If you’re not reading Hugh MacLeod’s Gaping Void, you should be. Hugh is an extremely popular blogger who spends less time pontificating and more time actually growing businesses. Not that he’s a marketing drone — Hugh is where he is today by being extremely creative, in addition to being a grizzled ad man.
Macleod began blogging by posting cartoons drawn on the back of business cards (in fact, he’s still doing it, two years later). The drawings are funny, insightful . . . even poignant. Great cartoons, plus an accomplished marketing thinker and writer, all in one package.
But the most important reason to carefully watch Hugh is to see how he uses blogs (his own and others) to actually sell stuff as a professional blogvertiser. He’s a partner with tailor Thomas Mahon in the bespoke Savile Row tailoring firm, English Cut. He’s also a blogging and marketing consultant to South African winery Stormhoek, helping devise a strategy that doubled sales in the last 12 months.
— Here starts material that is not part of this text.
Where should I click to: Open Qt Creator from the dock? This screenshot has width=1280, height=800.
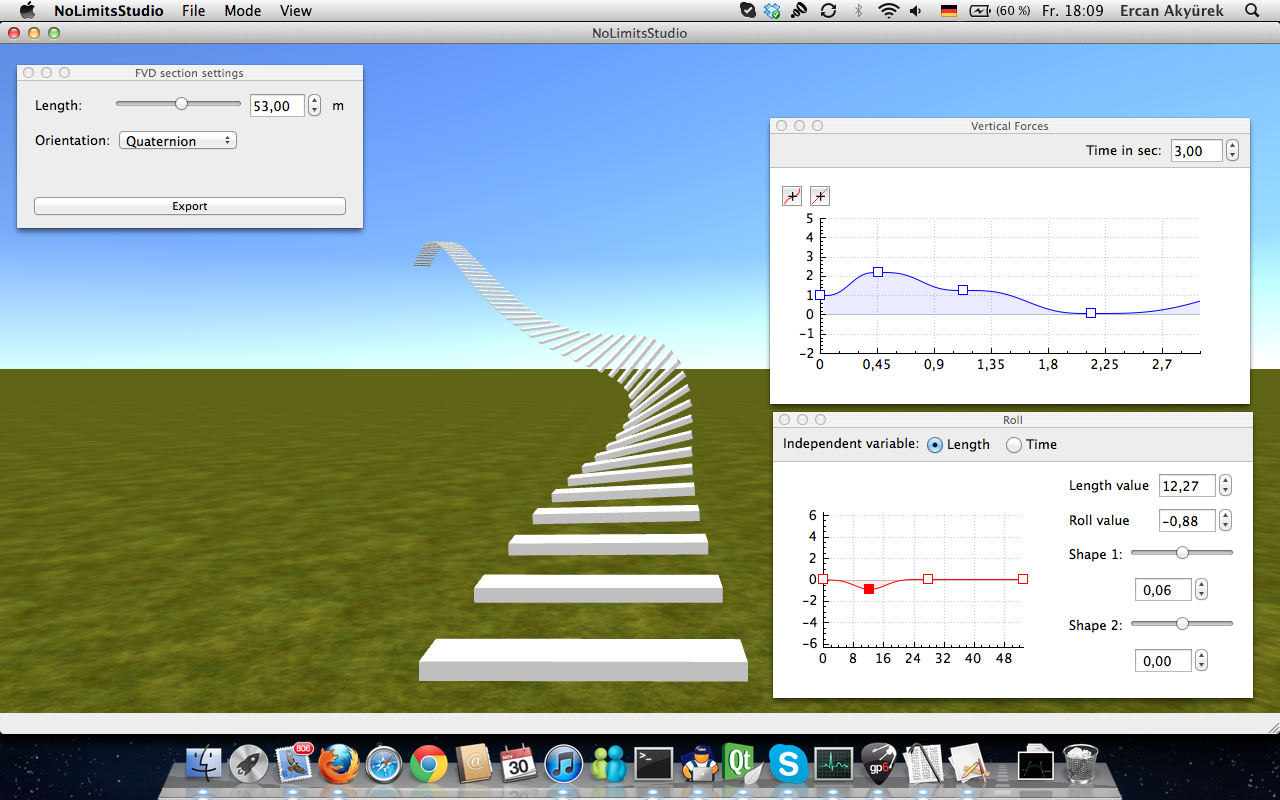coord(739,765)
Michael Arrington (Techcrunch) hosted the Naked Conversations book launch party at his home last weekend. Hugh couldn’t attend, but he made his (and more importantly, his client’s) presence felt.
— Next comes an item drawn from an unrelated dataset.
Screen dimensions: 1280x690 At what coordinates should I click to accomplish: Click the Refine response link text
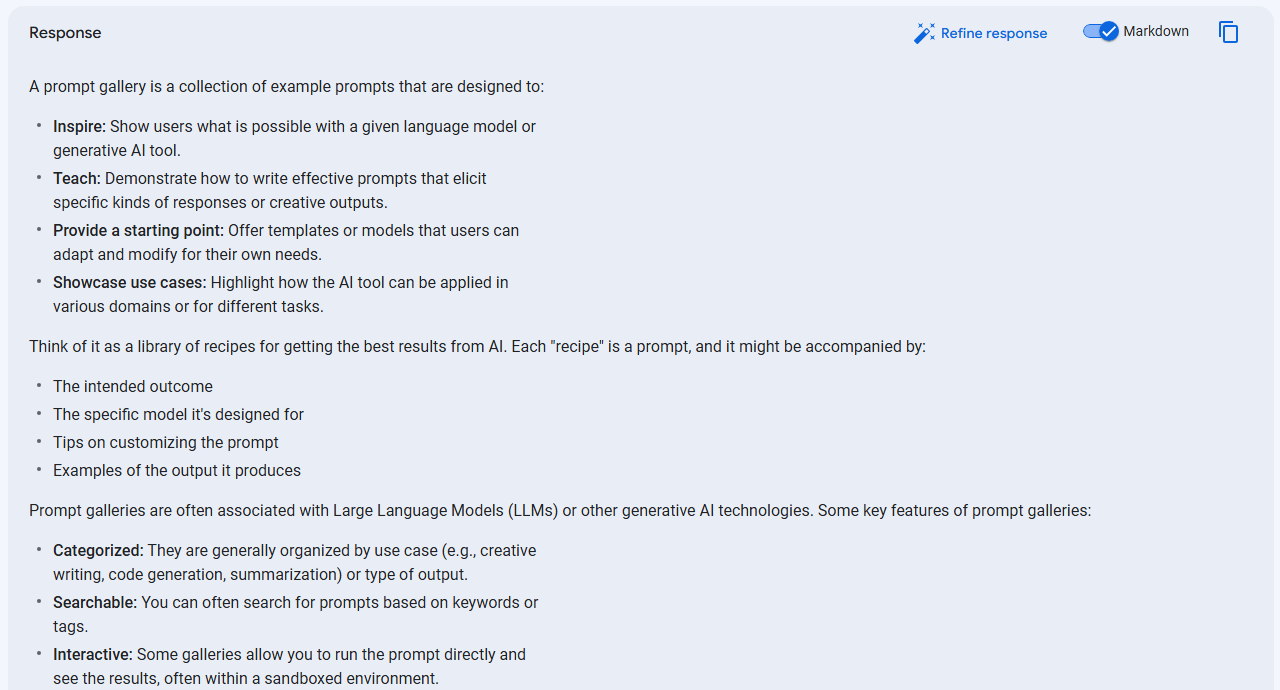[994, 33]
He delivered ten cases of Stormhoek wine.
You can’t buy the kind of endorsement that Michael gives Hugh and Stormhoek, because everyone knows the deal. It is, for lack of a better word, cool. The relationship is transparent, and that matters. We all know what Hugh is up to, but that’s ok. That’s the way it should be.
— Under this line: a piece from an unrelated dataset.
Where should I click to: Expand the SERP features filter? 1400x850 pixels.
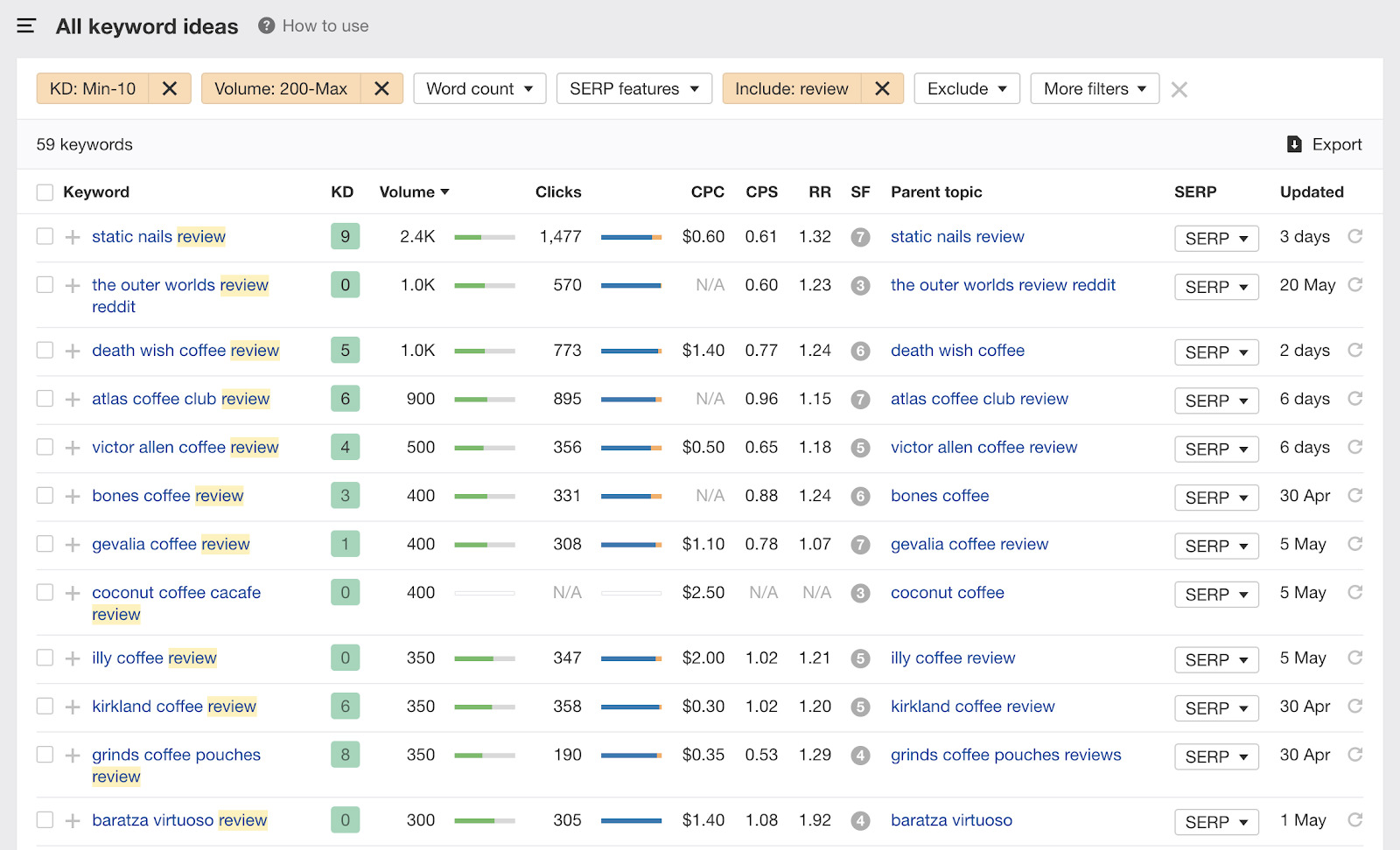[634, 88]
In other words, honest transparent marketing and communication just plain works.
George nails it. If you’re business blogging, don’t hide behind the log about your intentions. Make absolutely no bones about it:
Yes indeed, I sure do hope to sell you something. And if you feel like I’ve added value to your life in some way with this blog, I hope you’ll give my product or service a bit of consideration.
Ahh… but that’s the rub, right? You had better have already provided some serious value. Otherwise, your transparent marketing is just another hollow sales pitch.
Maybe you can’t draw great little cartoons that get people engaged and keep them coming back (I know I can’t). But you do have to provide exceptional value in a creative fashion.